The reason Medicare was created in the first place is that old people are a market that private insurance companies won't touch with a ten foot pole. No free market magic is going to change that.
Without Medicare, the vast majority of the elderly would be left uninsured, aside from maybe bare bones policies with payment caps.
That would mean all but a few very wealthy seniors would have no financial or health security. Any expensive illness would either kill or bankrupt a senior with a typical level of savings.
Anonymous, we don't know
Anonymous, we don't know what the eldercare health market would be like in the absence of medicare in the modern era, because medicare has crowded it out for the past forty years. Imagine if the government had opened a car company in 1965 and forbidden anybody else to compete in the less than $50,000 market by law. Would you expect cars that cost less than $50,000 to be better or worse than they are now? That's where we are with medicare.

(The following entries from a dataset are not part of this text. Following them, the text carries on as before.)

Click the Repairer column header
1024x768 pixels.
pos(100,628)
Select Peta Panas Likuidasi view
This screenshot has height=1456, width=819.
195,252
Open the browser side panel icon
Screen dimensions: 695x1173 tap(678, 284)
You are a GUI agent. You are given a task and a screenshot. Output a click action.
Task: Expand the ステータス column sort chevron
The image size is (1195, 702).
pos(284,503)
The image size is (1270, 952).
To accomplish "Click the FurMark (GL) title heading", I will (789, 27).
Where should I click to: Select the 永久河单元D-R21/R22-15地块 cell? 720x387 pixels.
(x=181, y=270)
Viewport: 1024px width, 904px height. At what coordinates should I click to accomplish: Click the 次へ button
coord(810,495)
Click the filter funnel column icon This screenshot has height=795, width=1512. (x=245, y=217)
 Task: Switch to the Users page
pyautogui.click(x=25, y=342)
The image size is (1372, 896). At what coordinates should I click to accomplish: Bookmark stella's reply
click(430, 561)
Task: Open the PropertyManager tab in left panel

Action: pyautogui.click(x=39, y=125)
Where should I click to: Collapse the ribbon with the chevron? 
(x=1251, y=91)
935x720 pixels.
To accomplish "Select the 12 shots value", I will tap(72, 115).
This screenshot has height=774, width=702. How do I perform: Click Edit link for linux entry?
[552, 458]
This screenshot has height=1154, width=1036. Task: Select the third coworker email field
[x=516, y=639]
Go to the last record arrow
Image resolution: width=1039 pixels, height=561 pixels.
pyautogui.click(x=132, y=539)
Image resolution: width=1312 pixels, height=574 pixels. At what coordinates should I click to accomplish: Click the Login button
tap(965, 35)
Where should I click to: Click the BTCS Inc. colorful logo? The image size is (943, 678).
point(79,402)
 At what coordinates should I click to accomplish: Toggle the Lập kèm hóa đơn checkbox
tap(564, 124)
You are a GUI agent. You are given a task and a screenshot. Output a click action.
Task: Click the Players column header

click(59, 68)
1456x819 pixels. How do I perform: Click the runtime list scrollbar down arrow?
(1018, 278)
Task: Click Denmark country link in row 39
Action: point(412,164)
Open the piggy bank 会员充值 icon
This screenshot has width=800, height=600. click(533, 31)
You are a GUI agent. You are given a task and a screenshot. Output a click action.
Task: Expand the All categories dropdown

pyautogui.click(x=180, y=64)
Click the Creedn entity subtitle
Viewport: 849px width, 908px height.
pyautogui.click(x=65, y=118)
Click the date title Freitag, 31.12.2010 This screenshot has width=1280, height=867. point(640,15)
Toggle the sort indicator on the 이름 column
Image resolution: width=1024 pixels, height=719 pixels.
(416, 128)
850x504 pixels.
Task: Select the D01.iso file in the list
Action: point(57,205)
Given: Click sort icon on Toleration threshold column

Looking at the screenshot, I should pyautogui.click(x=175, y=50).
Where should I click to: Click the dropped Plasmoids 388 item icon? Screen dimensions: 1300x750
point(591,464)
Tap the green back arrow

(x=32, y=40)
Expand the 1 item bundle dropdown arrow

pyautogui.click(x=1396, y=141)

Your analogies are horrible
Seriously, the last person that got me this riled up was Luther. When did Medicare force companies not to compete for eldercare insurance? Private companies dont insure old people because there is no profit margin in it. You keep making false comparisons in your arguments and I can't decide whether you are being disingenuous or just unable to use logic. Either way, you should do more thinking and less typing.
There's no profit in it
There's no profit in it because it has to compete with a government beast that has a dedicated revenue stream of nearly 6% of the wages in the biggest economy in the world. The amount of money poured down the medicare money pit is so great that competition is effectively impossible.
Health Insurance Premiums
tagged as:- result
Alejandro,
I'm 53 & in good health, haven't needed medical care in over a year & what I needed then was trivial. The cost to add me to my wife's insurance is $560/month, & BTW her insurance is sh*t, I know this as I pay the bills. What if I was 73 & in marginal health, what do you suppose the premium might be then? (No, I don't have a clue)
Italy not collapsed?
A 72-year-old career white-collar criminal as premier (and popular!) An ascendent nativist political party happy to trade in the worst racial stereotypes, with a nascent grey-shirted street cadre meant to keep cities 'safe'. Widespread illegal waste dumping -- much of it toxic -- across the south (thanks, Camorra!) Endemic and widespread sweat-shop labor creating some of the most expensive luxury goods on the planet. A port -- Naples -- which is a main spigot for hard drugs from Asia and counterfeit and "duty-free" merchandise -- clothes and electronics -- from China. A chronically over-burdened (sometimes compromised) police and judiciary. An urban murder rate south of Rome that makes Philadelphia look like Stockholm.
Honestly, how much more do you need before you get to collapse? Do we want to edge any further down that road?
Go read Robt. Saviano's Gomorrah, eye-opening and hair-raising. As fine an indictment of finance capitalism and free-market trade, which all of the above is in service of, as you'll find.